Even if the water level goes up in your bore, you don’t know if that’s from a recent rainfall event. It could be pressure effects: if you blow up a balloon, for example, and you put your foot on it, the rest of the balloon will expand where it’s not compressed. Similarly, the water level in a groundwater system might go up and down without the arrival of any new water.
In fact, groundwater bores really aren’t the places to investigate groundwater replenishment.
Just to be clear, groundwater is not contained in a vast system of underground lakes. Groundwater is typically stored within the rock beneath our feet. If the rock is relatively young in geological terms, maybe a few tens of millions of years, there are spaces between the pores of sedimentary rocks. But if the rock is older, like Sydney sandstone (about 200 million years old), those pores have been cemented up, so the water can’t flow through them anymore. In which case the water is stored in cracks.
That’s the rule: young rocks, the water is held in the pores; in older rocks, it’s held in the fractures.
Thankfully for my work, there’s an exception: limestone caves.
If water flows through pores or cracks, and if you have limestone underneath, the water dissolves the limestone and caves are formed.
These caves are rare places of incredible beauty with their stunning colours and amazing formations – and they are ideal for our work. This is because they can be found above the groundwater table but beneath the surface. If we can see water coming into the cave system from the top to the bottom, we know it has to be from a rain event.
This way we can use them as observatories of the water moving from the surface down to the groundwater table. This is the crux of the groundwater mystery.
We are particularly interested in the stalagmites we find in these caves. Stalagmites grow up towards the roof incrementally. If you take a sample and cut it long ways, from top to bottom, it reveals a perfect layer system. And with each layer, you can count the years back in time – a continuous record of the thousands of years of past climate.
They only grow when there’s water moving from the surface to the subsurface. Just by knowing when they’re forming gives us some idea of the wetter phases and when groundwater recharge is likely to be happening. We measure their isotopes, because the natural composition of the water varies with climate. And we’ve worked out you can tell whether it’s going to be a recharge event or not from the water isotope composition.
We’ve spent the last five years or so understanding how the stalagmite isotope records work here in Australia. We’re now going to use this ARC fellowship project to take those stalagmite records, find out when recharge occurred in the past, and then use that to set up some computational models to predict water recharge into the future, through different climate change states.

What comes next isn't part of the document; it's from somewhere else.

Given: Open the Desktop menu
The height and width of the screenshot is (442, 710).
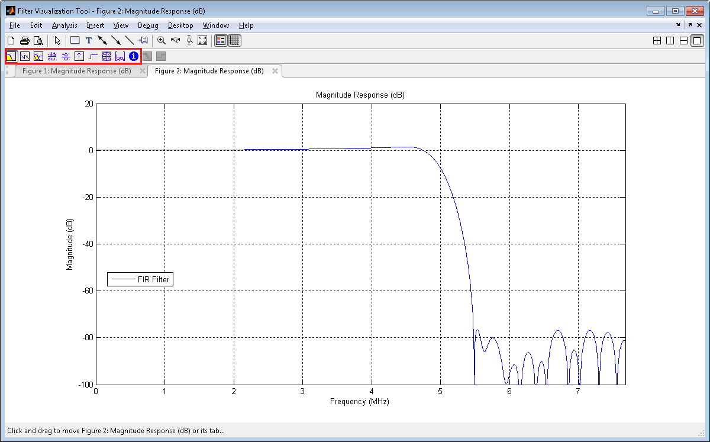Looking at the screenshot, I should (x=180, y=25).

Water licensing allocations currently vary from state to state. Everyone is doing the best they can but the problem is that they’re working with uncertain data. Our aim is to be able to go back and say we’ve refined our understanding how quickly groundwater is being replenished, and how that relates to climate change and climate events. Hopefully, we can then inform government policy if it needs to be revised to make groundwater use more sustainable.
I’m just been back from the NSW mid north coast, exploring some wild caves with the local caving club who have been doing lots of monitoring as a citizen science project. There are locations out there that very few people know exist. I’ve been lucky enough to go to caves where no one’s been before – we’ve actually discovered them on overseas expeditions.
Every cave is different. Some of them go down to the groundwater table – you just keep descending until suddenly there’s a horizontal layer of water in front of you, perfectly still. Because the water’s so rich in calcium carbonate, it forms these delicate calcite rafts on the surface. It’s pure blue as well, because the water’s so pure.
It’s such a privilege to see. That’s my laboratory right there.